The upgrade, announced on Saturday, is attributed to a sharp reduction in public debt. According to the finance ministry, general government debt fell from 96.5 per cent of GDP in December 2021 to 64.3 per cent in March 2025. This decline is supported by large budget surpluses, alongside robust growth in domestic demand and exports from the service sector.

Positive Economic Indicators

The DBRS evaluation indicates an optimistic trajectory for government debt, forecasting a continued decrease. The ministry projects that by 2025, the general government deficit will yield a surplus of 3.5 per cent of GDP, which is expected to rise to 3.7 per cent between 2026 and 2028. By 2028, the debt-to-GDP ratio is anticipated to drop to 43.3 per cent.

Factors Contributing to the Upgrade

Several contributing factors underlined the upgrade, including a stable political environment, a resilient banking sector, and prudent government policies. The finance ministry also noted that ongoing structural improvements, such as increased income tax revenues from companies relocating to Cyprus, played a significant role.

Vulnerabilities Remain

Despite these advancements, the ministry cautioned that Cyprus’ small, service-based economy is still susceptible to external shocks. Low labour productivity and a substantial current account deficit, excluding special-purpose entities, remain concerns. Furthermore, governance indicators have weakened in recent years, although EU membership continues to offer institutional support.

Strategic International Engagement

The announcement of the credit rating upgrade coincided with President Christodoulides’ visit to Toronto, aimed at reinforcing Cyprus’ international image as a reliable investment destination. During this visit, President Christodoulides met with Prem Watsa, the founder and CEO of Fairfax, who is a prominent international investor with vested interests in Cyprus.

Building Investor Confidence

The president’s discussions included roundtable meetings with top business leaders and participation in an event co-hosted by PwC Canada and the French-Canadian Chamber of Commerce. He emphasised Cyprus’ strategic location, stable tax and investment framework, resilient economy, access to skilled labour, and promising growth prospects in key sectors.

Government’s Vision for the Future

The government articulated that the timing of the credit upgrade and the president’s visit serves a dual purpose: to boost investor confidence and to reinforce Cyprus as a stable hub for regional partnerships. The emphasis on a dynamic economy that provides high-paying jobs reflects the government’s commitment to economic stability.

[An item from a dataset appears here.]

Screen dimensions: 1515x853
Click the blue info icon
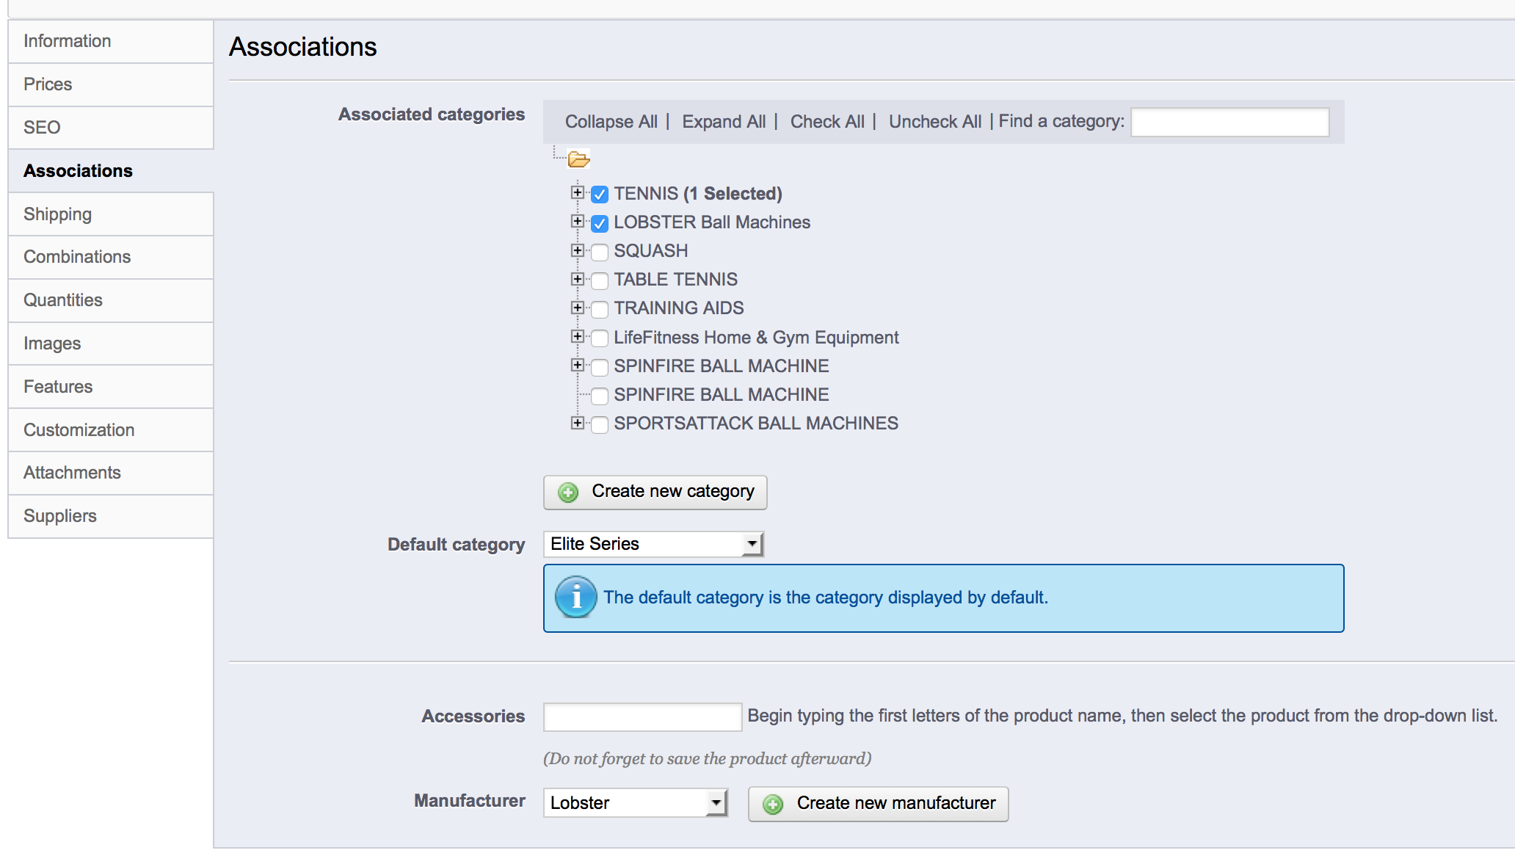coord(575,597)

Reinforcing Economic Policies

Finance Minister Makis Keravnos commented on the upgrade, stating that it confirms the rational economic policies implemented by Cyprus, which are grounded in fiscal discipline and sustainable growth practices. He noted that successive upgrades by international rating agencies illustrate ongoing confidence in the government’s economic strategy.

Keravnos asserted, “The upgrades create the necessary climate of trust and stability to attract foreign investment. They support growth, enhance competitiveness, and help create new jobs. The government will continue to apply sound fiscal policies to maintain economic security and provide social support to vulnerable groups and the middle class.”